ЗАДАНИЯ |
• 1. Назовите все организации (архитектурные мастерские и редакции), которые упоминаются в интервью о жилом комплексе Ariosto!.
• 2. Перепишите из интервью о жилом комплексе Ariosto! без единого изменения отрывок между «17 сентября 2018» и «рассказать о подробностях проекта.», включая обе границы.
• 3. Продолжите интервью о жилом комплексе Ariosto!, начав сразу после последней приведенной фразы.

ИСХОДНЫЙ ТЕКСТ |
26 ноября, 00:50

Жилой дом не должен напоминать советский институт атомной промышленности

17 сентября 2018 в 07:20

После нескольких лет работы в Подмосковье архитектурная мастерская Максима Атаянца снова сделала проект для Петербурга — жилой комплекс Ariosto! в Каменке. Неоклассика, в которой работает Максим Атаянц, совсем не типична для петербургской массовой застройки. Дома на границе Юнтоловского лесопарка отличаются пятиугольной формой
и деталями в духе Ренессанса. Редакция NSP попросила архитектора рассказать о подробностях проекта.

Атаянц Максим Борисович
Атаянц Максим Борисович
основатель, руководитель
Архитектурная мастерская М. Атаянца

После нескольких лет работы в Подмосковье архитектурная мастерская Максима Атаянца снова сделала проект для Петербурга — жилой комплекс Ariosto! в Каменке. Неоклассика, в которой работает Максим Атаянц, совсем не типична для петербургской массовой застройки. Дома на границе Юнтоловского лесопарка отличаются пятиугольной формой и деталями в духе Ренессанса. Редакция NSP попросила архитектора рассказать о подробностях проекта.

– Это первый ваш проект в Петербурге после Судебного квартала. Как всё получилось?

– Генпроектировщиком в Ariosto! выступает архитектурная мастерская Ильи Юсупова. Она выполняет все разделы этого проекта и представляет его в официальных инстанциях.

Нам предложили заняться собственно архитектурной составляющей. Мне задача показалась интересной, потому что при всех достоинствах (транспортной доступности, близости к Юнтоловскому заказнику) площадка для проектирования была совершенно пустым участком с редким лесом. Вокруг не было ничего, даже дорог, кроме Западного скоростного диаметра в отдалении и башни «Лахта-центра», которую видно поверх лесопарка.

– Полное отсутствие Петербурга?

– Полное отсутствие города вообще. Когда архитектор строит дом в определённом градостроительном контексте, он волей-неволей оказывается в диалоге с ним. Когда он приходит первым, диалог возможен только с природой. Бедуин, оказавшись в пустыне без молитвенного коврика, собирает камешки и обозначает с их помощью квадратную площадку, ориентируя её на Мекку. То есть с помощью чистой геометрии создаёт среди песка пространство, которое носит отчётливо человеческий характер.

РАЗДЕЛ ДАННЫХ |
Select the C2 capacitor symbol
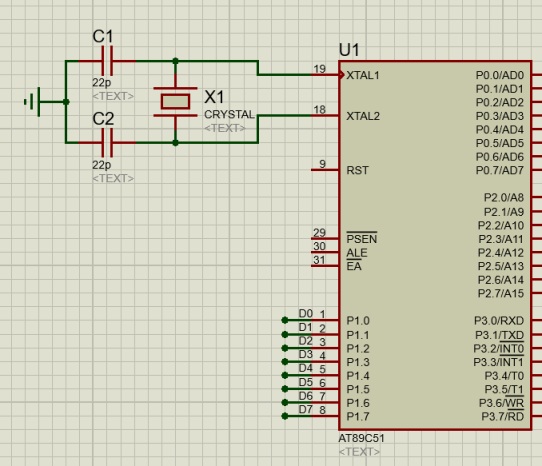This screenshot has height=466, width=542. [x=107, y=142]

---

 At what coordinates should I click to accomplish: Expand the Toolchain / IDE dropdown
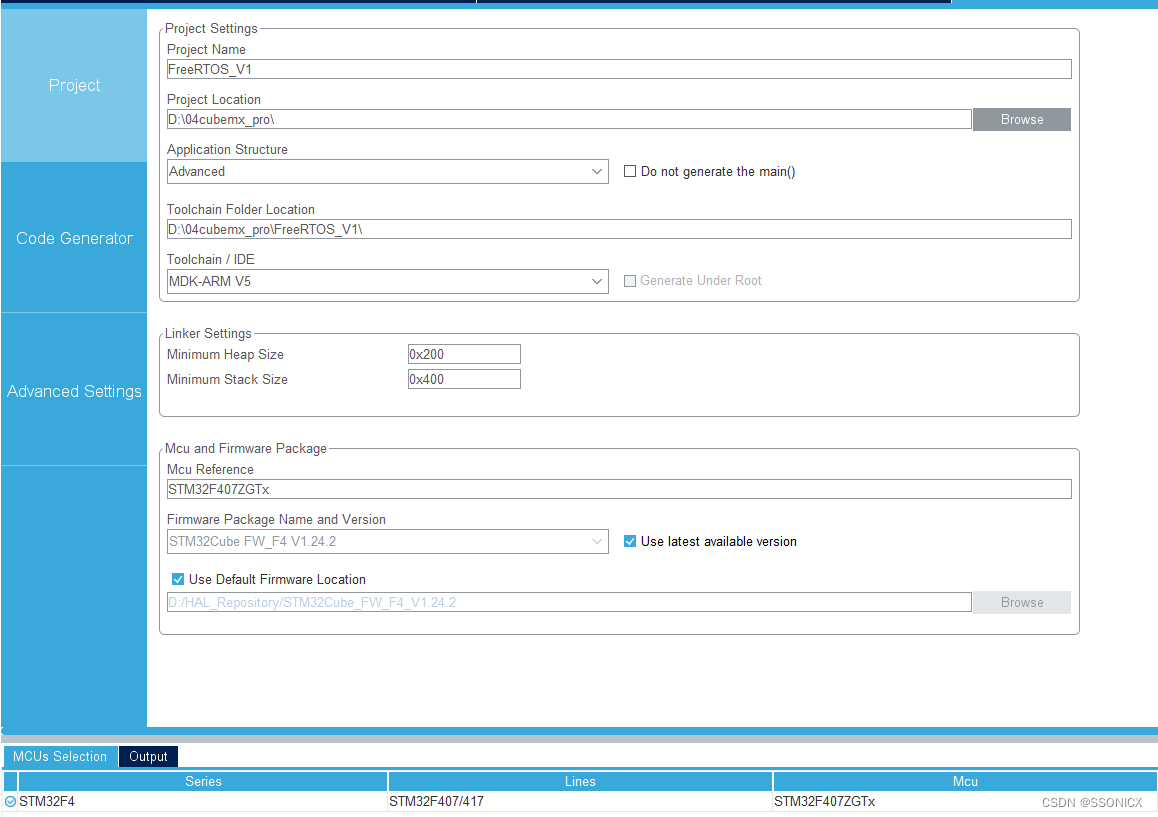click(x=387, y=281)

ОТВЕТЫ ПО ЗАДАНИЯМ |
• 1. Архитектурная мастерская Максима Атаянца (М. Атаянца); архитектурная мастерская Ильи Юсупова; редакция NSP.

• 2.
17 сентября 2018 в 07:20

После нескольких лет работы в Подмосковье архитектурная мастерская Максима Атаянца снова сделала проект для Петербурга — жилой комплекс Ariosto! в Каменке. Неоклассика, в которой работает Максим Атаянц, совсем не типична для петербургской массовой застройки. Дома на границе Юнтоловского лесопарка отличаются пятиугольной формой
и деталями в духе Ренессанса. Редакция NSP попросила архитектора рассказать о подробностях проекта.

• 3.
Я с такими абстрактными формами до сих пор не работал. Создавая жилую среду, я намеренно задавал искривления улицам, каналам, делая их более естественными и живыми. Но если среди леса начать игру в старый город с кривыми улочками, получится Диснейленд. Поэтому мы решили добиться живости, богатства перспективы, задать разнообразные сценарии для передвижения и использования пространства с помощью простых форм.

С этой точки зрения проект Ariosto! для меня — интересный эксперимент. Мне захотелось сделать в этом месте три кристаллически ясных фигуры. Три прямоугольника, поставленные рядом, немедленно сливаются в общую массу. Пятигранники, напротив, друг друга отчасти отторгают. Пятигранная форма стремится к существованию в одиночестве. Мы повторили её трижды. Важные идеи нуждаются в повторении хотя бы для того, чтобы не оказаться поглощёнными контекстом. Всё-таки вокруг Ariosto! неизбежно появится новая застройка.

Пятигранники поставлены так, чтобы одна из граней выходила на улицу, а другие образовали расходящиеся и сходящиеся линии, формируя живое и интересное пространство внутренних проездов и дворов. Соотношение ширины и высоты фасадов складывается в чистую и простую геометрию.

– А какое отношение эти формы имеют к Ренессансу, к которому отсылает и декор, и название комплекса (Лудовико Ариосто — поэт и драматург XVI века, писавший на итальянском и на латыни. — «НП»)?

– Самое непосредственное, если вы вспомните виллу Фарнезе в Капрароле, которую Сангалло начал строить как укрепление, а Виньола закончил как загородную папскую резиденцию. Она вписана в ландшафт в виде пятигранника с внутренним двором. Наш проект — явная цитата.

– Мощный выступающий первый этаж, который воспринимается как крепость, арки, массивный карниз — всё это тоже оттуда? И как ренессансные элементы работают в 12-этажной застройке?

– У крупного здания должно быть мощное основание. Снаружи это выглядит естественно, тем более на первых этажах по периметру расположены коммерческие помещения с витринными окнами.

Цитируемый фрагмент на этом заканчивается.